What is in Your Survival Kit?

By on Dec 15, 2013

survival kit

Life has its own hidden forces which you can only discover by living. – Soren Kierkegaard

Dec. 14, 2013 – KANSAS CITY, Mo. – 21 States Under Winter Warning Today

Winter Storm Electra is spreading snow and creating dangerous road conditions from the Midwest to the Northeast this weekend. Folks who live in the path of the storm are being advised to stay home and not travel.

But if travel is necessary, then packing a survival kit and placing it in your car is recommended. Here are some of the suggested items:

  • flashlight with extra batteries
  • battery powered radio
  • water
  • snack food including energy bars
  • matches and small candles
  • first aid kit with pocket knife
  • necessary medications
  • blankets or sleeping bag
  • road salt, sand, or cat litter for traction
  • cell phone adapter

If stranded, these items give the best chance of surviving freezing temperatures. Taking the time to plan, and then being prepared for the worse, just makes sense.

But, how do you plan for the other storms in life? The storms that don’t bring snow, ice or hazardous road conditions, but can bring disappointment, hardship and loss.

Life’s painful sting

Even though I hope for the best, I also know that life’s painful sting can strike at any time. From the unexpected death of my brother to the life-threatening illness my daughter had to overcome, there have been times when I have felt stranded – hopeless, thinking that help was never coming.

But just as I was reaching rock bottom, I would remember that I’ve spent a lifetime packing my survival kit and it is always within reach. All I have to do is open it and start using the life-giving items it contains.

Here is what’s in my survival kit:

  • A dose of faith.
    I use faith for the times when I feel my knees buckle and my heart sink. Sometimes life’s most important lessons are presented in difficult ways. But once experienced, these lessons, along with a dose of faith, help me find the strength to carry on.
  • A return of confidence.
    On the days when I’m not feeling confident, I ask what a confident man would do. When I begin acting confident, I can feel my confidence return.
  • The love of my family.
    No matter the storm’s strength, the love of my family is always there to give me shelter, warmth and solace.
  • Sharing my heart.
    Writing offers the opportunity to share what’s on my mind and what’s living in my heart. I often say that writing is like medicine for my soul – it provides a refuge from the storm.
  • Prayer.
    An open dialog in which I don’t ask for things to change as much as I ask for understanding of why things are happening as they are.
  • Laughter.
    Finding humor in a difficult situation keeps my spirit alive. Like writing, laughter is also good medicine.
  • Asking for help.
    We are never alone, even though it may feel that way sometimes. When I face hardship, asking for help from someone who has faced a similar situation gives me a better perspective of how to manage through it.
  • Remembering that life isn’t always fair.
    Sometimes life just doesn’t make sense. Put bluntly, sometimes life just sucks. I can’t bring my brother back, but I can choose a path forward that honors his life and brings me peace.
  • Stay strong.
    I close most emails with the words Stay strong. This closing is a mantra that reminds me that even when life’s more fierce storms hit, we, I, have to stay strong because there’s more to be done even in the face of adversity.
  • So, what’s in your survival kit? Please share in Comments below. Reading by email? Just click through to the site to share.

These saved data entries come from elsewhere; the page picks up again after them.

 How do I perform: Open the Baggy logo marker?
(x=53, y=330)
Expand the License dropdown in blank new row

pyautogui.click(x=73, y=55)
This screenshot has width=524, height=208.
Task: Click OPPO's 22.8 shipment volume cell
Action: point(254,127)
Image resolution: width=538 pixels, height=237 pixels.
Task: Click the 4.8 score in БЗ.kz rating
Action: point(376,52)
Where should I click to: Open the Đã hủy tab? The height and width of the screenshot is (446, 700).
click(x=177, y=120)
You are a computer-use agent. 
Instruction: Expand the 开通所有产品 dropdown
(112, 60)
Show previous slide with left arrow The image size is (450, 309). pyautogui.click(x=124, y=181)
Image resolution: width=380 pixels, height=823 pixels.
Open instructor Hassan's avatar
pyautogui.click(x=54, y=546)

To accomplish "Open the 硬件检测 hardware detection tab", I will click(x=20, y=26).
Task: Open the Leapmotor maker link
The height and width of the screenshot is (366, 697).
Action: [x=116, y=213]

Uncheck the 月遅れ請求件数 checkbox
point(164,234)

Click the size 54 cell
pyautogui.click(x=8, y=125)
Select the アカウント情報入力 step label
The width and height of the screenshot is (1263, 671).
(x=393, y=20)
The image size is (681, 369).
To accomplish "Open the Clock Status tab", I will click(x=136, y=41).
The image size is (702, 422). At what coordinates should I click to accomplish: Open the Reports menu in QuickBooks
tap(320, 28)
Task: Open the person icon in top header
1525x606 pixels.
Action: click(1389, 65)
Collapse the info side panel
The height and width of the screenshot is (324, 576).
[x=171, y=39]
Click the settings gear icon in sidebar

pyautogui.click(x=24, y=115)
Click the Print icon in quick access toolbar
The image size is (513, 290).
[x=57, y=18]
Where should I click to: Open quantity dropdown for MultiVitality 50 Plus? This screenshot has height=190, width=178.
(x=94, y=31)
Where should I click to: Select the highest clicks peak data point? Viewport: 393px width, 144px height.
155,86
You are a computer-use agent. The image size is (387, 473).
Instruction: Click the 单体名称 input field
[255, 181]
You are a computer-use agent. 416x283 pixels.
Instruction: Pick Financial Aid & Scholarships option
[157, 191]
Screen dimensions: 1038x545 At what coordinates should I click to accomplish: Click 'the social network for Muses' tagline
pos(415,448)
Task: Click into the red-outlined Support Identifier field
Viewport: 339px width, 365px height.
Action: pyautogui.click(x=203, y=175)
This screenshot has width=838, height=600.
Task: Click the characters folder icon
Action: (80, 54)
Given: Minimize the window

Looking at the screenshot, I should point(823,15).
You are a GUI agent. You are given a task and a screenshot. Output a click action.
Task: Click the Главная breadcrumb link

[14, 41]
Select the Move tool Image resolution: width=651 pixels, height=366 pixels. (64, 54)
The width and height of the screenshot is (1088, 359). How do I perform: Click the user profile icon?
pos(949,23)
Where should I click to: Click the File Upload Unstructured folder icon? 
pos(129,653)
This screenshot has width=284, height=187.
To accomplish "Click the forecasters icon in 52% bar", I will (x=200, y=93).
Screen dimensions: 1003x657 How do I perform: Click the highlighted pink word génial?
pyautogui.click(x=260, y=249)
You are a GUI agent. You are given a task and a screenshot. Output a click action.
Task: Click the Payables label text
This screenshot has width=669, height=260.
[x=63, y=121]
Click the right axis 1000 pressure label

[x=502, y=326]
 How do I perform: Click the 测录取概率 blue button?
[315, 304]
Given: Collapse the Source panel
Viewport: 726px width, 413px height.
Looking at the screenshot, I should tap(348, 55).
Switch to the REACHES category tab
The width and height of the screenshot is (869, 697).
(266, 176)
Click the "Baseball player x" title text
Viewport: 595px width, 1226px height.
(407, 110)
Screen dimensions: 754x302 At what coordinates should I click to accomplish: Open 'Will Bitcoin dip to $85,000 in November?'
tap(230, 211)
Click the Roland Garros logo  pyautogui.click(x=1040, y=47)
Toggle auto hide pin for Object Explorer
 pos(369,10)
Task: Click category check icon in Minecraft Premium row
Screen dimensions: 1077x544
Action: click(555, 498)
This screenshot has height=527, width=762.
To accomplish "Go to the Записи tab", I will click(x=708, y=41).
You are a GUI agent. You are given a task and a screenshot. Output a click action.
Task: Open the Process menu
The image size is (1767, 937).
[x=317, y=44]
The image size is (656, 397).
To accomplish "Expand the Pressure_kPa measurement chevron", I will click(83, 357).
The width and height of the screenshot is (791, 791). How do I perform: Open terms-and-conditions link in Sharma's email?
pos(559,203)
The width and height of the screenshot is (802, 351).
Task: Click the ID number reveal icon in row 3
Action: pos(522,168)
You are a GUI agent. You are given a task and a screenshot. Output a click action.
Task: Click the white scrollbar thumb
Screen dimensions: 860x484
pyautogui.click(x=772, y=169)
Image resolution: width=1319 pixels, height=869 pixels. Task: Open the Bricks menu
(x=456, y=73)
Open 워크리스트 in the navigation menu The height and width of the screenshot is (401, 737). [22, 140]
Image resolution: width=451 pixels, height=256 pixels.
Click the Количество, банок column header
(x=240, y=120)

The BridgeMaker Founder Alex Blackwell is the author of Letting Go: 25 True Stories of Peace, Hope and Surrender. Join the community to connect, share and inspire: Twitter | Facebook | More Posts

  • I like your survival kit Alex. For me, if there’s one thing I recommend in everyone’s survival kit and it’s this – reminders on death.

    It seems to be something that is grim and painful but it’s something that we can’t run away from. It can also help to motivate us to make the life we live as good as possible and with minimum regrets.

  • I like the idea of having a survival kit for life Alex. The things we already have in place are so much easier to access if times get tough than waiting till the storm hits before developing them. So I practice my golden techniques every day. Keeps me sharp!

    • I’m intrigued Elle. Do you mind sharing one of your gold techniques?

  • I love these suggestions Alex. Life can definitely throw us come curve balls and we do need to be prepared. I try and learn as much about the situation as I can and do as much as I can to take care of myself, so that I really can be available to help others if need be. Thanks for the inspiration – beautiful!

    • Self-care is important Cathy and a great reminder that we have to give ourselves medicine first if we want to be strong enough to help others!